The image of Mr Assad as an instinctive reformer held back by a hardline faction is, however, discounted by many observers, who see him instead as the chief of an inner cabinet notable for its strong family presence and cohesiveness under pressure.
Those with the president’s ear – including Maher, his brother, and Assef Shawkat, his brother-in-law – will almost certainly be among those scrutinised in Washington and European capitals as western countries consider sanctions against regime intimates.
Andrew Tabler, a fellow of the Washington Institute for Near East Policy, a US think-tank, said: “The real heart of the regime is the security services and the Assad family. The two overlap – and that is what galvanises the regime from splitting.”
While not quite as extensive as the family of Libya’s Colonel Muammer Gaddafi, Mr Assad’s relatives are seen as playing an important role in sustaining the presidency he assumed in 2000 after his late father Hafez’s near-30-year rule.
Maher al-Assad, the youngest of Hafez’s four sons, is the head of the presidential guard, a feared unit that is widely seen as instrumental in the shootings of protesters in the southern city of Deraa, the cradle of the uprising.
Deraa demonstrators last month taunted Maher as a coward, challenging him to liberate the Golan Heights seized by Israel from Syria more than 40 years ago.
Mr Shawkat, the husband of Bushra, Bashar’s sister, is head of military intelligence and an army man since his 20s. He fell out with Basil, another Hafez al-Assad son who was once the presidential heir apparent, but his fortunes changed when Basil was killed in a car crash in 1994, opening the way for Bashar to take over instead.
Other players thought to be members of the inner circle are Rustom Ghazali, former head of intelligence in Lebanon, and the president’s cousin Hafez Makhlouf, deputy director of the General Intelligence Directorate.
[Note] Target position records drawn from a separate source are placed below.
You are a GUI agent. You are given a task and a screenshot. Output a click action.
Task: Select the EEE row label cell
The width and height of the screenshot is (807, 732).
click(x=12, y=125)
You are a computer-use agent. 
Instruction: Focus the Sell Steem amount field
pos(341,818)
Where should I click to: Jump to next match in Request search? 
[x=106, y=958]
Rami, Mr Makhlouf’s brother, controls parts of the economy and is widely seen as the business arm of the regime.
Analysts say the presence of loyal security heads at the heart of the regime is one reason why – unlike in Egypt or Tunisia – a critical mass of government forces has so far remained behind Mr Assad and been willing to kill freely on his behalf, with rights groups reporting more than 400 protester deaths.
According to Radwan Ziadeh, a visiting scholar in Middle East studies at George Washington University, Mr Assad’s father concentrated influence in the security establishment in the same way when suppressing an Islamist uprising in the 1980s, during which thousands of people were killed.
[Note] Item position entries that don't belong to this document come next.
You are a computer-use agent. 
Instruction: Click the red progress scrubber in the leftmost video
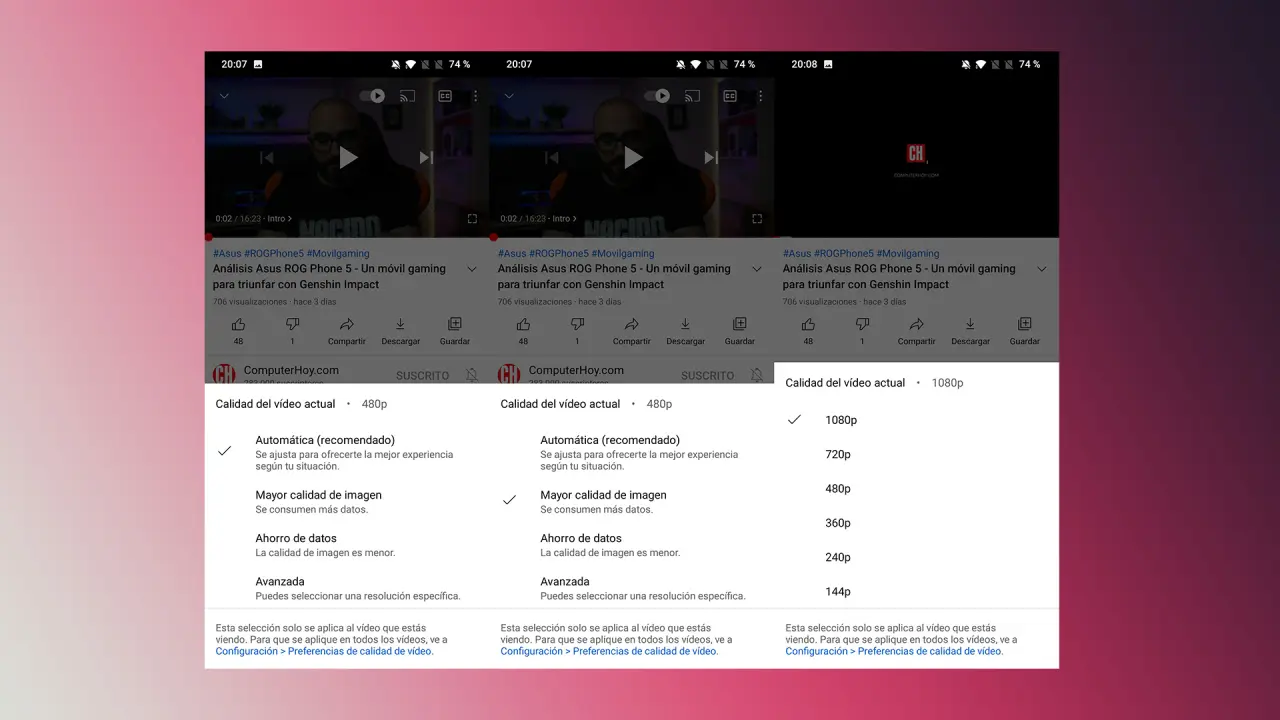pyautogui.click(x=208, y=238)
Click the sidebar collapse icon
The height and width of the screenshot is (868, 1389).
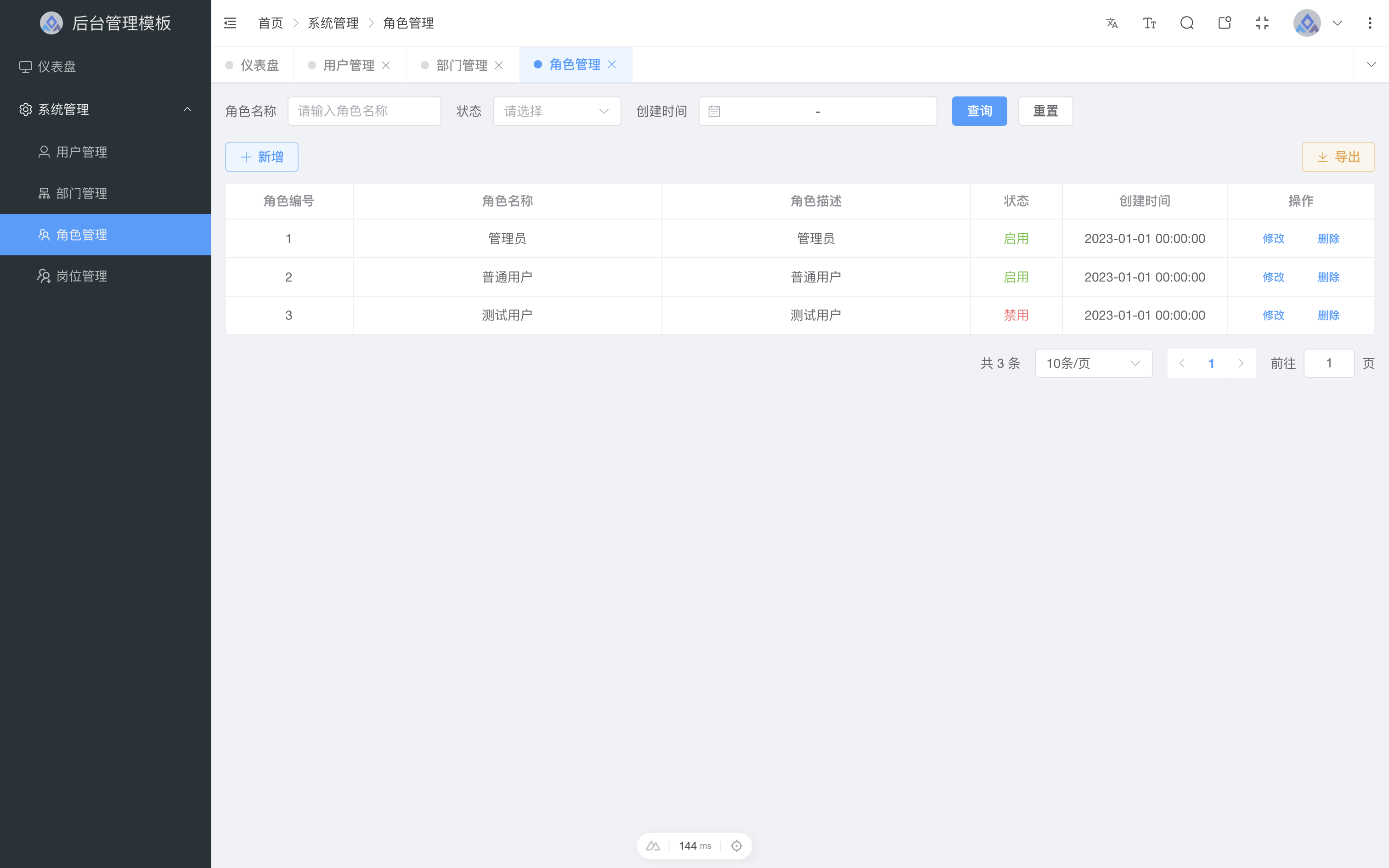tap(230, 23)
The junior Assad’s regime has survived previous threats to its unity, including the 2005 defection to France of then vice-president Abdul Halim Khaddam after the assassination of Rafik Hariri, Lebanese former premier, for which the Syrian government was widely blamed.
Rumoured palace discord in Damascus after the mysterious 2008 assassination of Brigadier General Mohammed Suleiman, a senior military commander, also failed to shake the government’s stability.
Some analysts say Mr Assad’s clique is unlikely to suffer greatly from the sanctions now threatened by the US and some European countries, because, said Nadim Shehadi of Chatham House, the London think-tank: “These people don’t have their accounts in Barclays Bank and Chase Manhattan.”
The Syrian presidential cabal also has the experience of weathering a previous uprising, when Lebanese demonstrators rose up in 2005 to force out the Syrian army over the assassination of Mr Hariri.
Having survived that “Cedar revolution” in a foreign country, no one is yet betting against Mr Assad and his political clan crushing a homegrown insurgency towards which they have plainly decided to show no mercy.
As one analyst who knows the country well puts it: “I think they are united in pursuing whatever policies they need to pursue to maintain this position of power.”